Kamuoyu ve Demokrasi

Kamuoyu ölçülebilir gerçek bir nesne veya özellik değildir. Kamuoyunda farklı inanç ve tutumlara sahip insanların kanaatlerinin ortak payda da birleşimi söz konusudur. Örneğin bir sivil toplum örgütünün yapısını düşünelim. Farklı inanç ve tutumlara sahip insanlar benzer bir sorundan rahatsız oldukları için bir kamuoyu oluşturma platformu olan sivil toplum kuruluşu ortak paydasında birleşmişlerdir. Kamuoyu oluşabilmesi için bazı koşulların gerçekleşmesi beklenmektedir. İlk koşul anlaşmazlıktır. Bu anlaşmazlığa ilişkin yapılacak çalışmalara yönelik fikir basın, dernek, toplanma gibi temel özgürlüklerin verilmesi gereklidir. Bu özgürlüklerin kullanımı içinse maddi olanakların sağlanmış olması gerekmektedir. Aynı zamanda kamuoyu oluşturacak çeşitli merkezler bulunmalı ve kamuoyunun karşılaştığı parlamento, hükümet ve benzerleri gibi bir direnme noktası olmalıdır. Kamuoyu ile ilgili baskı grupları ve siyasal parti kavramları kullanılmakta ve karıştırılmaktadır. Baskı grupları ortak beklentiler ve amaçlar etrafında birleşen ve bunları gerçekleştirmeye çalışan, doğrudan doğruya kamuoyu oluşturmaya çalışan insanlardan oluşan bir platformdur. Baskı grupları siyasal partiler gibilerdir fakat siyasal partiler gibi iktidara hâkim olma ya da devleti yönetme gibi bir amaçları yoktur. İktidara hâkim olmayı amaçlıyorsa siyasal parti haline gelirler. Dolayısıyla baskı grubu olmaktan çıkarlar. Fakat dünya geneline baktığımızda bu konuda istisnai durumlar söz konusudur. Kamuoyu ve baskı gruplarının yanı sıra bireyin etkinliği de önemlidir. Çünkü baskı gruplarının varlığı, etkinliğinin düzeyi, kamuoyu yaratılması ve bu etkilerin tamamının siyasal sisteme katılması, ancak birey bunları yapmak isterse ortaya çıkacaktır.

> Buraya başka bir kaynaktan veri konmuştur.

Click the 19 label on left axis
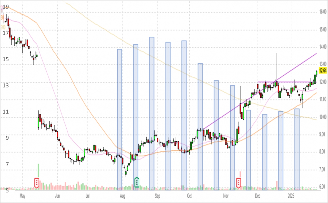 [x=6, y=7]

Kamuoyu-Siyasal Katılım İlişkisi

Siyasal katılım bireyin bir şekilde siyasal sistemin içerisinde yer alması ile ilgilidir. Siyasal katılım çeşitli kategorilerde karşımıza çıkmaktadır:

  1. İzleyici faaliyetler: Bu kategoride siyasal sistemin işleyişini merak edenler, siyaset ile ilgili haberleri izleyenler veya okuyanlar bulunmaktadır. Sadece oy verme eyleminde bulunan vatandaşlar bu kategoride yer alır.
  2. Geçiş faaliyetleri: Bu kategoride belli bir ideolojiye sahip olan, siyasal partilerin toplantılarına veya mitinglerine katılan vatandaşlar yer alır.
  3. Gladyatör faaliyetleri: Bu kategoride siyasal partilerin seçim kampanyalarında yer alan, bir siyasi partiye üyeliği bulunan ve siyasal strateji belirleme toplantılarına katılan, siyasal makam için aday olan ve siyasal bir partinin yönetim kadrosunda bulunan vatandaşlar yer alır.

Kamuoyunun oluşmasında aşağıdaki 5 faktör etkilidir.

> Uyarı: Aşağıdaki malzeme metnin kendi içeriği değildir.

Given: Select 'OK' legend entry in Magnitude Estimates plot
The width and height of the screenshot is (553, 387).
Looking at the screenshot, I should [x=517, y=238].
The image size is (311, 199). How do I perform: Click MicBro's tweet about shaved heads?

  1. Aile: Kişinin dış dünya ile ilgili bilgilerinin ve deneyimlerinin ilk edinildiği yer ailedir. Aileden alınan kültür ve dünya görüşü ileriki yaşlarda kolay kolay değişmez. Bu husus ile ilgili Amerika’da yapılan bir araştırma oy kullanan seçmenlerin aileleri ne düşünüyorsa kendilerinin de aynı düşüncelere sahip olduklarını ve aynı partiye oy verdiklerini ortaya çıkarmıştır.
  2. Okul: Aileden sonra bireyim siyasal toplumsallaştığı ortamlardır. Birey burada önceden belirlenmiş davranış, bilgi, beceri, değer ve tutumları kazanır. Diğer yandan arkadaşlarıyla ev öğretmenleriyle etkileşime girerek onlarında değer yargılarından veya dünya görüşlerinden etkilenir. Dolayısıyla fikir değişikliklerin kökleri bu yıllara uzanır.
  3. Meslek: Birey okul çağını atlattıktan sonra meslek hayatına atılır ve siyasal sosyalleşmesi burada da devam eder. Artık ailesinden daha bağımsız bir birey olarak düşünmeye ve karakter oluşturma süreci içerisindedir.
  4. Din: Bu dikey süreçlerin yanında yatay olarak etki eden, yani hayatının her aşamasında görüşlerine ve hayata bakış açısına etki eden en önemli faktörlerden birisi de dindir. Bugün gerek Hristiyan, gerek Yahudi gerekse Müslüman toplumlarında ülkelerin önemli politikalarında bile dinin büyük etkisi görülür ve oldukça hassas bir konudur.
  5. Medya: Günümüzde insanlar üzerinde büyük ölçüde en çok etki yaratan bir araçtır. Dolayısıyla kamuoyu yaratmada siyasiler bu aracı oldukça etkili kullanmaktadır. Sadece siyasiler değil, kanaat önderleri, sivil toplum kuruluşları hatta magazin haberlerinde yer alan ünlüler bile kamuoyu oluşturmak için bu araçtan yararlanırlar.